• Exercise prompt
Starting with the line that contains "Image resolution: width=1273", copy each line exactly through the end of the listing, and omit all pictures.

* * * *

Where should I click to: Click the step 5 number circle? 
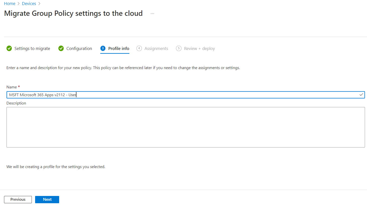click(179, 48)
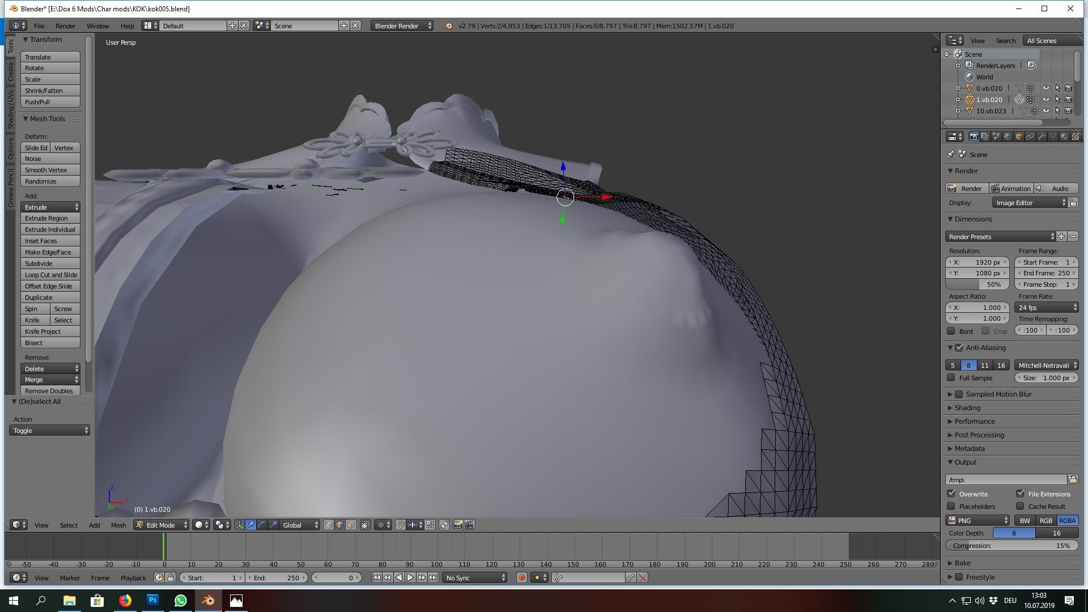Click the automatic keyframe record button

click(x=521, y=577)

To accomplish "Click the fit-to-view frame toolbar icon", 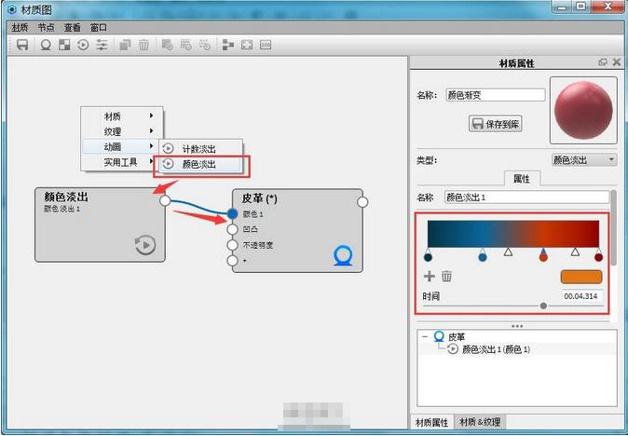I will pyautogui.click(x=247, y=45).
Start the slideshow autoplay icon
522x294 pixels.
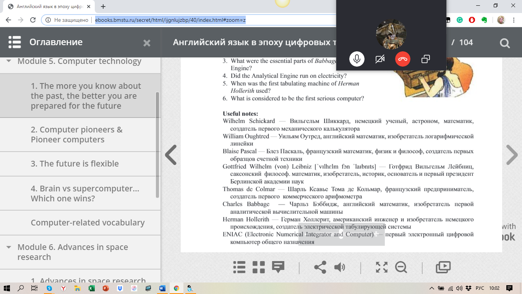coord(443,267)
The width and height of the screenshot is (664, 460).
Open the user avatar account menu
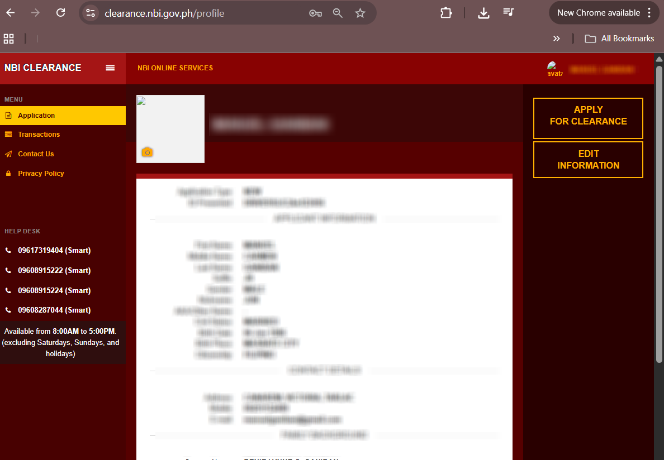click(554, 69)
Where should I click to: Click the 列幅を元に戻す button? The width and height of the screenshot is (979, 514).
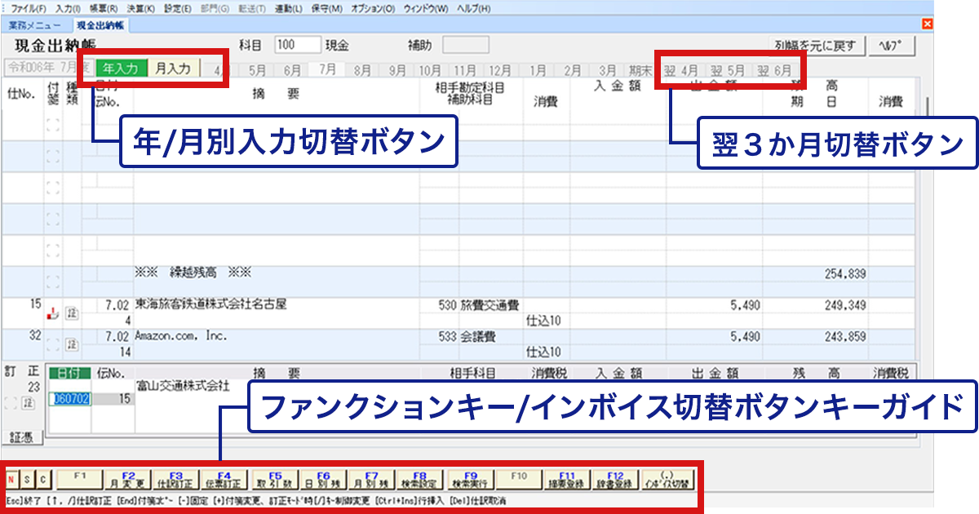[x=816, y=45]

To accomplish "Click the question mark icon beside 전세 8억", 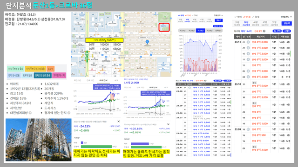I will click(x=264, y=31).
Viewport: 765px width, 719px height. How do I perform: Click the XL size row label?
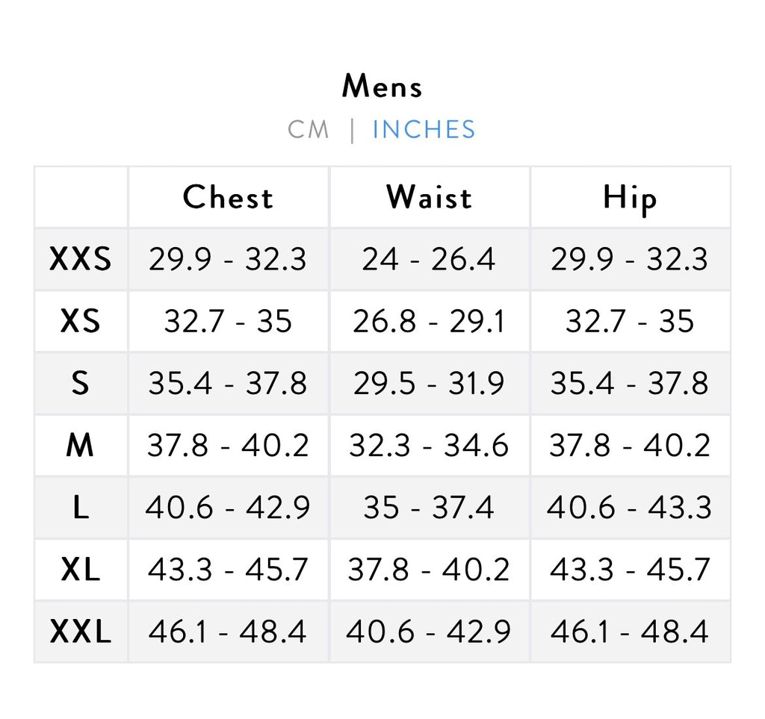[x=81, y=570]
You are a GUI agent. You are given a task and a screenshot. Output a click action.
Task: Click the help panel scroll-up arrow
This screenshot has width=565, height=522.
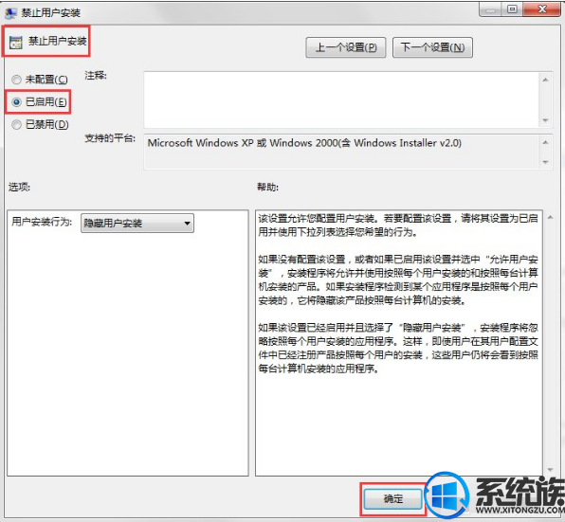pos(550,217)
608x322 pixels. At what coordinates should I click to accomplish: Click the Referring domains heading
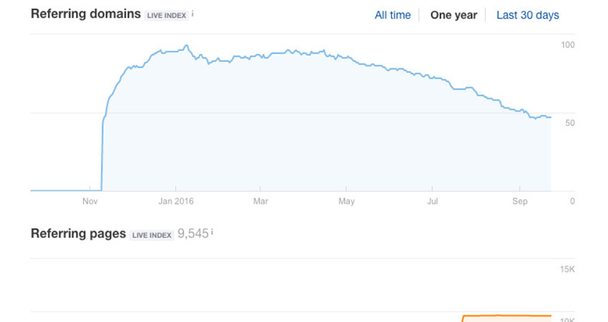pyautogui.click(x=86, y=14)
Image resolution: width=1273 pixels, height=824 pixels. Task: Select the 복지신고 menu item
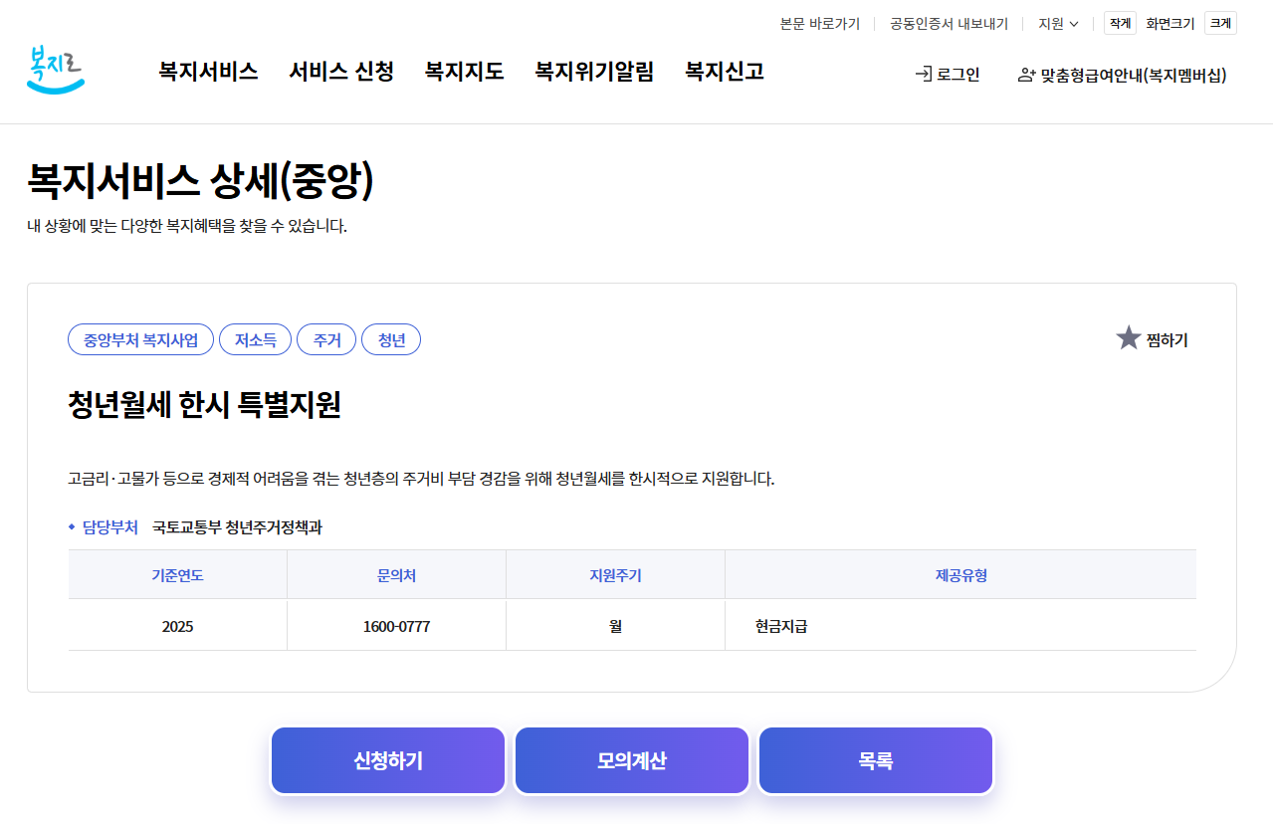(x=723, y=72)
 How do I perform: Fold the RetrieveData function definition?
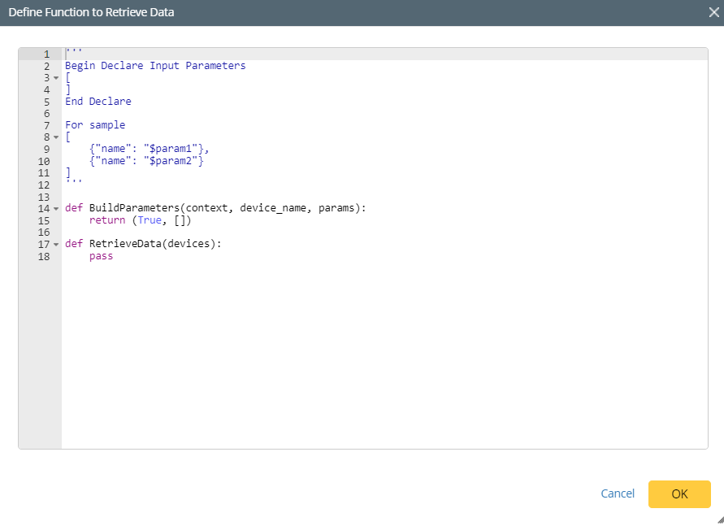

* * * *

• Solved exercise
Image resolution: width=1273 pixels, height=824 pixels. Task: Select the 복지신고 menu item
(x=723, y=72)
 How do I perform: Fold the RetrieveData function definition?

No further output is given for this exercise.